Flickr photo by Bob-n-Renee


Geocaching has rapidly become the modern day version of treasure hunting. At this time, it’s estimated that over 1.1 million enthusiasts using a variety of GPS tracking devices are currently searching for treasure boxes located in over 100 countries.

Caching is a popular outdoor activity ranging from the tamer family outing on local trails to the higher risk rock climbing or even scuba diving expedition. It’s all in the name of locating a hidden container filled with various small items like toys, buttons, and Travel Bugs (items that move from cache to cache).

While most caches are located around trails and parks, a controversy has arisen over geocaching in cemeteries, prompting one county in Texas and some states (Tennessee and South Carolina) to ban them altogether. This has generated a wide response from geocachers eager to defend their activity while other enthusiasts admit that perhaps there should be a more subtle approach to cemetery caches.

According to one forum responder:

“Caches in cemeteries have been tricky things. Most folks are respectful and all that but, (there is always a but) others are not. There was a cache in Tennessee that required the cacher to move the burial stone somehow to retrieve the cache. This was a couple years ago. Poor taste, lots of upset people etc. In (I think Ohio) cachers were running a bit of a competition with caches in cemeteries. Very poorly done.”
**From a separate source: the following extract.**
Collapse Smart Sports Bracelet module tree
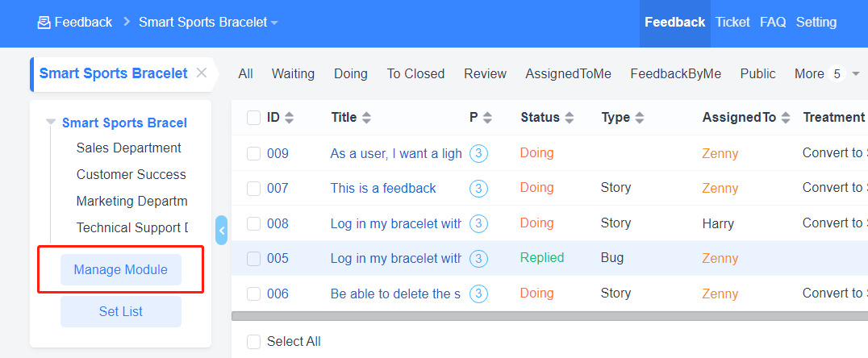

Does this mean cemetery geocaching should be banned entirely? Well, it depends.

If it means hiding Tupperware containers (or surplus ammo boxes) in, around, under, or above a headstone and if finding said box requires any sort of digging or shifting or patting of the stone in order to find it, then yes, it should be banned. Family members (or conservationists) should be the only ones puttering around the site in this manner.

If you really must have an actual cache, place it outside the cemetery boundaries. It’s simply a matter of discretion and respect.

However, caches should not be banned if they are location-less:

(A description is given for something to find, such as a one-room schoolhouse, and the finder locates an example of this object. The finder records the location using their GPS hand-held receiver and often takes a picture at the location showing the named object and his or her GPS receiver).

…Or virtual sites:

(Caches of this nature are coordinates for a location that does not contain the traditional box, log book, or trade items. Instead, the location contains some other described object. Validation for finding a virtual cache generally requires you to email the cache hider with information such as a date or a name on a plaque, or to post a picture of yourself at the site with GPS receiver in hand).

Old cemeteries and ghost towns have enough problems with vandals as it is and if there is a way to generate interest in local history then by all means, let’s keep it. In fact, BTG posted an article last week about one teacher doing just that.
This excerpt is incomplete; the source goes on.